Reputation: 509
I have a list of words that I want to group into sentences. The data is currently in this format:
df <- data_frame(word = c("I'm", "going", "to", "be", "sick", "I", "want", "to", "go", "home"),
stop = c(FALSE, FALSE, FALSE, FALSE, TRUE, FALSE, FALSE, FALSE, FALSE, TRUE))
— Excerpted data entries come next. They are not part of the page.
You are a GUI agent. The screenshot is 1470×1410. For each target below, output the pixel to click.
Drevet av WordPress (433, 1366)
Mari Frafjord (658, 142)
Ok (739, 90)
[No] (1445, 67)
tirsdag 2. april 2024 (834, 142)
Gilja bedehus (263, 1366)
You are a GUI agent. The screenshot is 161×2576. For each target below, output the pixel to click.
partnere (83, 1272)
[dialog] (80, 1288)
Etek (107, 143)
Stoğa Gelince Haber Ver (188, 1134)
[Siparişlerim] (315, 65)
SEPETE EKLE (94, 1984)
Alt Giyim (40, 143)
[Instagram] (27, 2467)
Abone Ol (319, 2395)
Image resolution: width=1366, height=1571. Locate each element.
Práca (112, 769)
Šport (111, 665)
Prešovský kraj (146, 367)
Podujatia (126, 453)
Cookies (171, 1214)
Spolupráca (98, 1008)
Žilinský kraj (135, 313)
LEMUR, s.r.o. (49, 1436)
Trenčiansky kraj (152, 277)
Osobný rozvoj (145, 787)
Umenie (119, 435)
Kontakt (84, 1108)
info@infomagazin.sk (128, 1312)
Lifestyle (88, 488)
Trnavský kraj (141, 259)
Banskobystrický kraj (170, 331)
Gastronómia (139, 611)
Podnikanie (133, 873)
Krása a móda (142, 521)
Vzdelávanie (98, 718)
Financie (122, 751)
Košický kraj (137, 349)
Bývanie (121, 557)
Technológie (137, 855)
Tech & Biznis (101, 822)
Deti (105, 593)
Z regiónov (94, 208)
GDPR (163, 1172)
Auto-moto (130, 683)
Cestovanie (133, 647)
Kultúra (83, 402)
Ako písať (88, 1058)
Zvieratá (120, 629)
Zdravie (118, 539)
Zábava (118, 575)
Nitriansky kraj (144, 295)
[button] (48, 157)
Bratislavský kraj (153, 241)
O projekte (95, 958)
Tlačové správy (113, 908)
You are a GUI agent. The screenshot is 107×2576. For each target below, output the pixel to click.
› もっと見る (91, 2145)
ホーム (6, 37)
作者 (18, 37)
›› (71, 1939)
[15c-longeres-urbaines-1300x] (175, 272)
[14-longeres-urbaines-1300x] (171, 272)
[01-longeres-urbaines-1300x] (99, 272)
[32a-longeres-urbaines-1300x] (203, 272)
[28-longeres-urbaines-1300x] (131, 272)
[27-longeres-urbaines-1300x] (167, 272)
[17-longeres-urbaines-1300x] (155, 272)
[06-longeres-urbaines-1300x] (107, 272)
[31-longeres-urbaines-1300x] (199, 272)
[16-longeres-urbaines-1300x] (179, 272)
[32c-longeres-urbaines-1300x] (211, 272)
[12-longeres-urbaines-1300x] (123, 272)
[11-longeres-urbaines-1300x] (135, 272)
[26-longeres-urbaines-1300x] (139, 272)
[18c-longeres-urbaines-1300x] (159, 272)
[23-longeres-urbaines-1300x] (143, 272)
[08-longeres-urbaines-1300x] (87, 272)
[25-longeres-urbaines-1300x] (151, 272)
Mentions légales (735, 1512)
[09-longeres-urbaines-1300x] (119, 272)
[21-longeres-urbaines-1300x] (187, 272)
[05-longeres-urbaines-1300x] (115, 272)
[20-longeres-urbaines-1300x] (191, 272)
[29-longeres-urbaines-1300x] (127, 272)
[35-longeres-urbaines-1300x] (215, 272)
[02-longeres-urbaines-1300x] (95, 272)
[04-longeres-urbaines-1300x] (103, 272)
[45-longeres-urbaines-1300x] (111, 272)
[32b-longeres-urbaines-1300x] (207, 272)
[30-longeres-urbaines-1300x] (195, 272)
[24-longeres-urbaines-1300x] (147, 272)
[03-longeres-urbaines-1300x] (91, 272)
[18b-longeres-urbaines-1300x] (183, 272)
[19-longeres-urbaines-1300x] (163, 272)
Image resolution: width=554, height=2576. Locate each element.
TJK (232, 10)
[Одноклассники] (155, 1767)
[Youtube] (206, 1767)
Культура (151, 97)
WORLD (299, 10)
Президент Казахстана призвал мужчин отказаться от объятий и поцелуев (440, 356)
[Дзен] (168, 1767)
I want to sequentially label each sentence after each stop word into a new column such that the data looks like this:
df2 <- data_frame(word = c("I'm", "going", "to", "be", "sick", "I", "want", "to", "go", "home"),
stop = c(FALSE, FALSE, FALSE, FALSE, TRUE, FALSE, FALSE, FALSE, FALSE, TRUE),
num = c(1, 1, 1, 1, 1, 2, 2, 2, 2, 2))
Any quick ways to do this? Thanks!
Upvotes: 2
Views: 78
Reputation: 6532
library(tidyverse)
df %>% mutate(num = cumsum(lag(stop, default = FALSE))+1)
# A tibble: 10 x 3
word stop num
<chr> <lgl> <dbl>
1 I'm FALSE 1.
2 going FALSE 1.
3 to FALSE 1.
4 be FALSE 1.
5 sick TRUE 1.
6 I FALSE 2.
7 want FALSE 2.
8 to FALSE 2.
9 go FALSE 2.
10 home TRUE 2.
Upvotes: 4
Reputation: 43169
You could easily write a small function:
sent <- function(x) {
result <- vector(length = length(x))
n <- 1
for (i in seq_along(x)) {
result[i] <- n
if (x[i] == TRUE) {
n <- n+1
}
}
return(result)
}
df %>%
mutate(num = sent(stop))
Which yields:
# A tibble: 10 x 3
word stop num
<chr> <lgl> <dbl>
1 I'm FALSE 1.
2 going FALSE 1.
3 to FALSE 1.
4 be FALSE 1.
5 sick TRUE 1.
6 I FALSE 2.
7 want FALSE 2.
8 to FALSE 2.
9 go FALSE 2.
10 home TRUE 2.
Upvotes: 0
Reputation: 11490
This works with your Data. Not sure if this is a general solution for you:
f$num <- f$stop %>% dplyr::lag(default = 0) %>% cumsum %>% {. + 1}
> f
# # A tibble: 10 x 3
# word stop num
# <chr> <lgl> <dbl>
# 1 I'm FALSE 1.
# 2 going FALSE 1.
# 3 to FALSE 1.
# 4 be FALSE 1.
# 5 sick TRUE 1.
# 6 I FALSE 2.
# 7 want FALSE 2.
# 8 to FALSE 2.
# 9 go FALSE 2.
#10 home TRUE 2.
Upvotes: 1